I wrote the following piece a few years ago, when I first started researching my daughter Olivia’s adoption, begun in 2002. Here it is 2010, and I’m still wrestling with Homeland Security, now for two updated Certificates of Citizenships, one for each child. For anyone who has or is navigating the Byzantine process of adoption or naturalization, this one’s for you. The photo was taken in front of the casita where I lived while fostering Olivia in 2003.
For three years I’ve been petitioning the Department of Homeland Security for the return of my daughter Olivia’s sealed adoption file. First, with forms to Immigration in Los Angeles, then with letters to Immigration in San Francisco, and finally, with appeals to the behemoth keeper-of-all-records in Lee’s Summit, Missouri.
Access to that file is my right as a United States citizen, guaranteed under the Freedom of Information Act.
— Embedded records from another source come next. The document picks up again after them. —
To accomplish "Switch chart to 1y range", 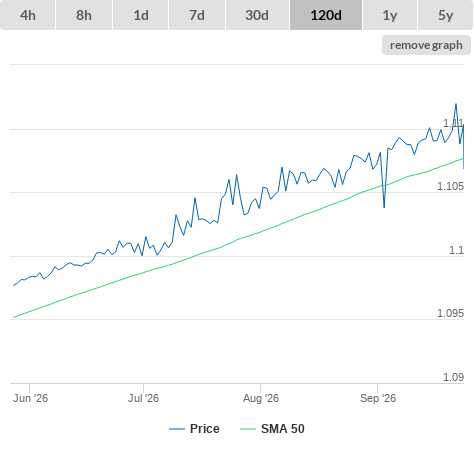I will [390, 15].
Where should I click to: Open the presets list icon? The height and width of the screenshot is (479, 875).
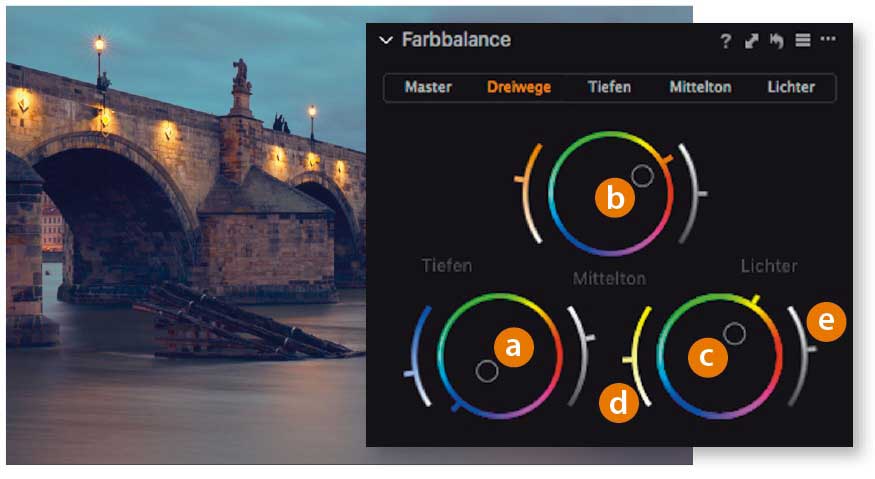803,40
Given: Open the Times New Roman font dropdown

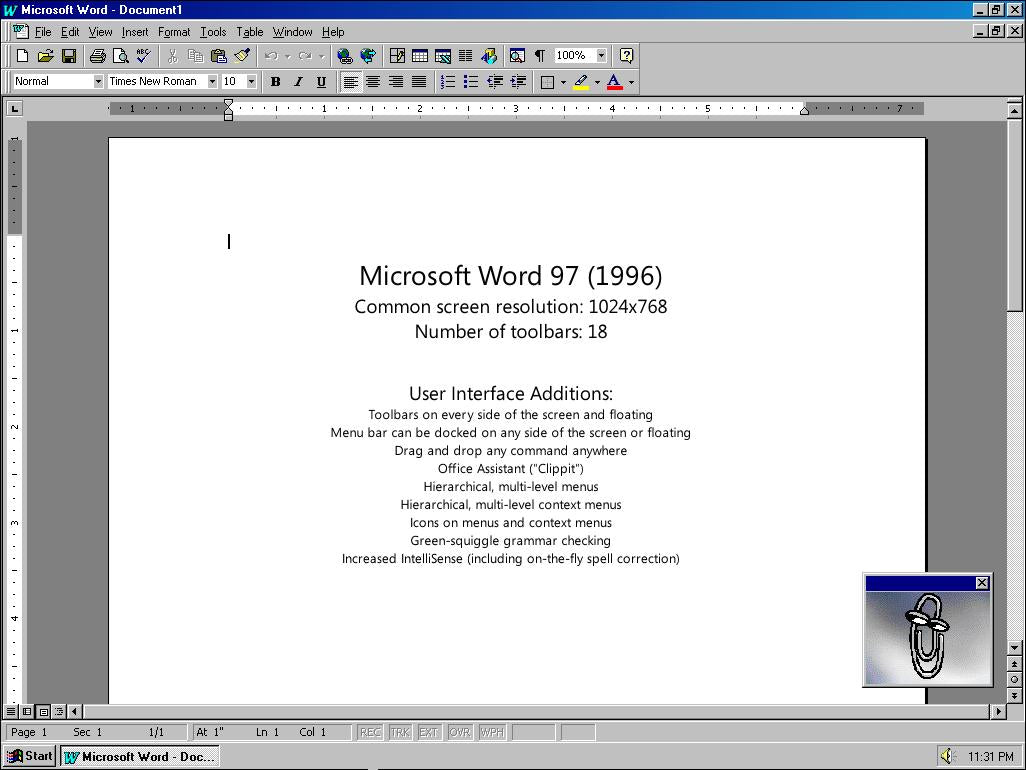Looking at the screenshot, I should pyautogui.click(x=212, y=82).
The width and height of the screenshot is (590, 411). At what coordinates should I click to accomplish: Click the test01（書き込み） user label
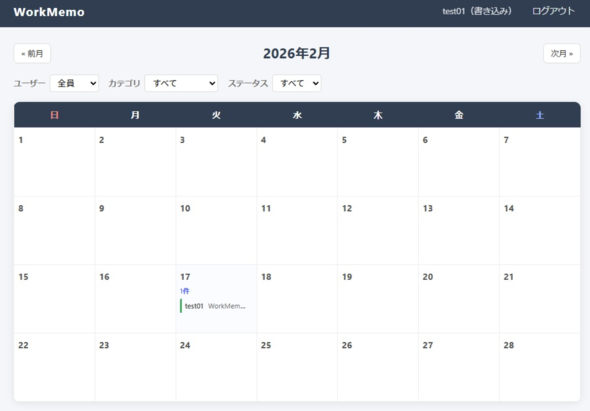477,11
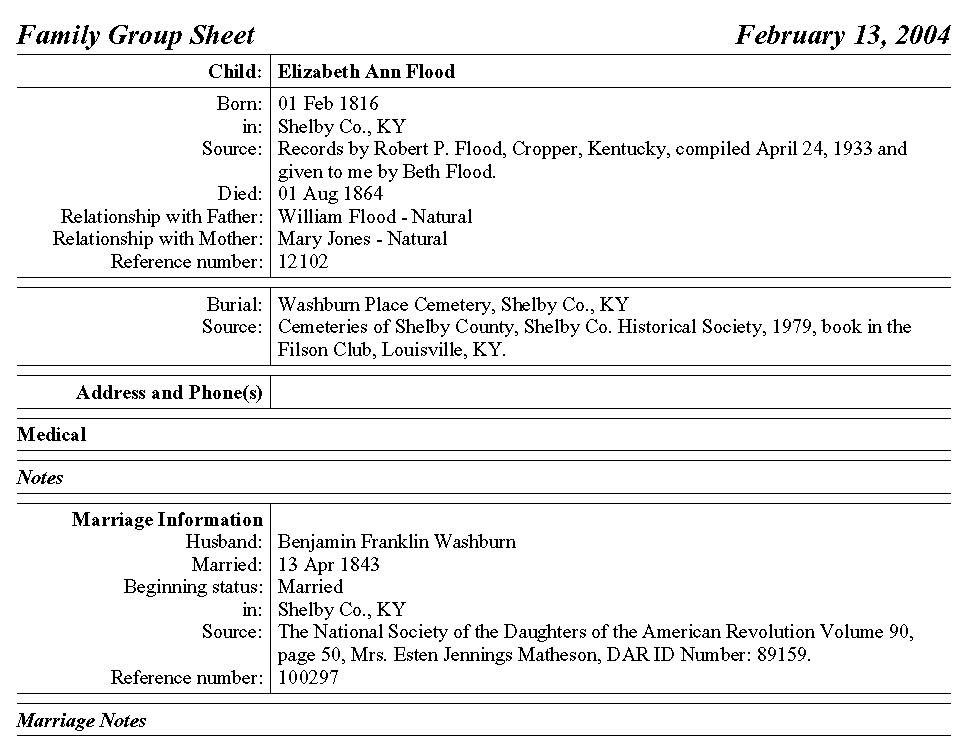Click the reference number 12102
Image resolution: width=973 pixels, height=753 pixels.
coord(303,262)
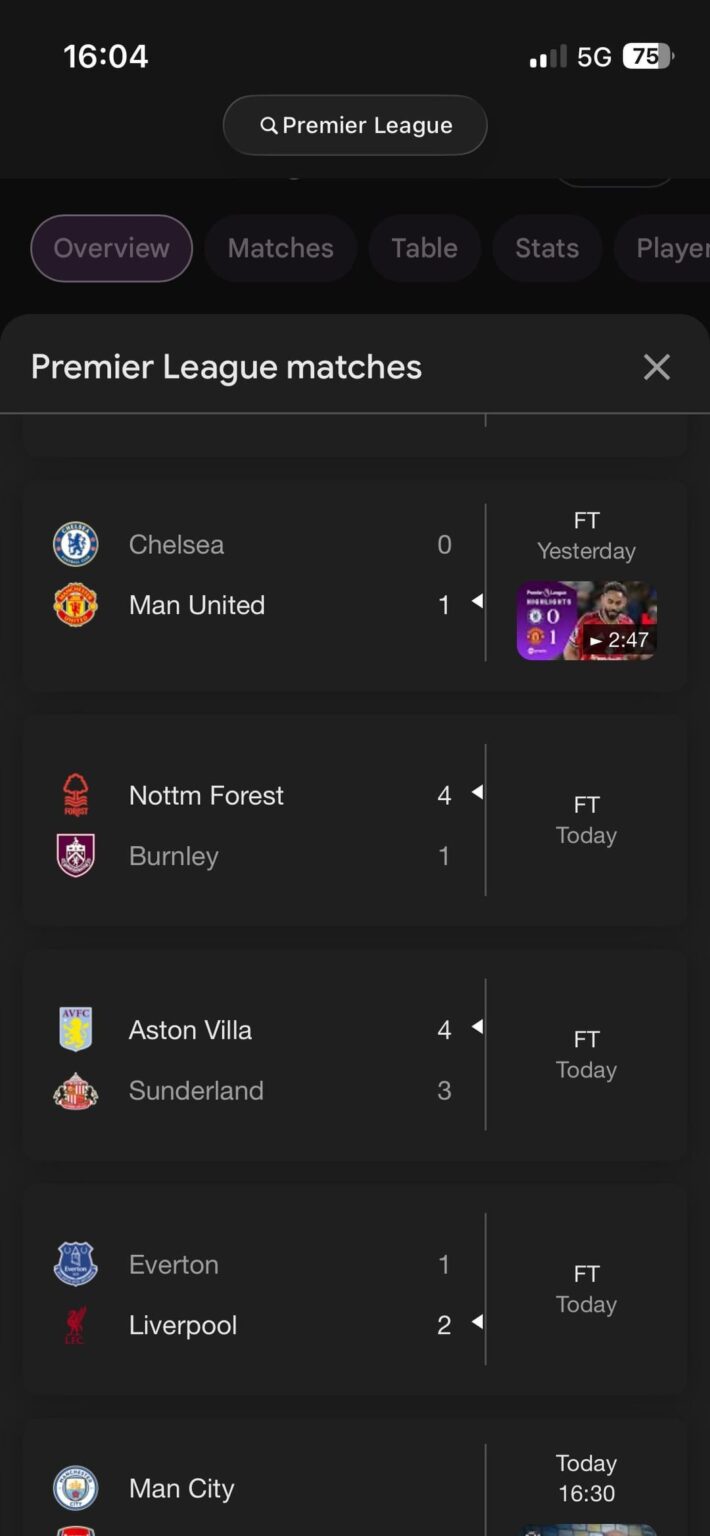Switch to the Players tab
710x1536 pixels.
pyautogui.click(x=672, y=248)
Which doesn’t mean they make it easy.
Parents like us who adopt children from Guatemala are handed a sealed envelope at the U.S. Embassy in Guatemala City and instructed to surrender it sealed and intact at the first point of entry, which for us was L.A. The temptation is to steam the envelope open and make copies of everything in it: original photographs, birth certificates, foster care facts, birth mother information. But who would dare take that risk? It took almost two years to get our daughter home, and that only happened after I moved there for six months and learned enough Spanish to plead our case myself.
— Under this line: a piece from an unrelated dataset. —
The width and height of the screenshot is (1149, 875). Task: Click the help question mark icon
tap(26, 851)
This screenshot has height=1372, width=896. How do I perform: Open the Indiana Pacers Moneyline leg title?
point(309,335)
January 5, 2004, the day we touched ground with Olivia in our arms, was the day I started the paperwork to retrieve the file. My next-to-last communication with Homeland Security was dated January 9, 2007. The case had gone on for so long they wanted to know if we were still interested. Yes, I responded via fax, certified-mail, and telephone message left in the director’s office. Still emphatically interested.
Tuesday night I didn’t get out to the mailbox until 10 p.m. The children were finally asleep, and my husband was dozing over the newspaper at the kitchen table. I thought the file when it came would be another envelope. But with technology, everything’s on CD.
I ran downstairs and turned on my computer without even pausing to wake up my husband. They say knowledge is power, but right now it feels like a gift.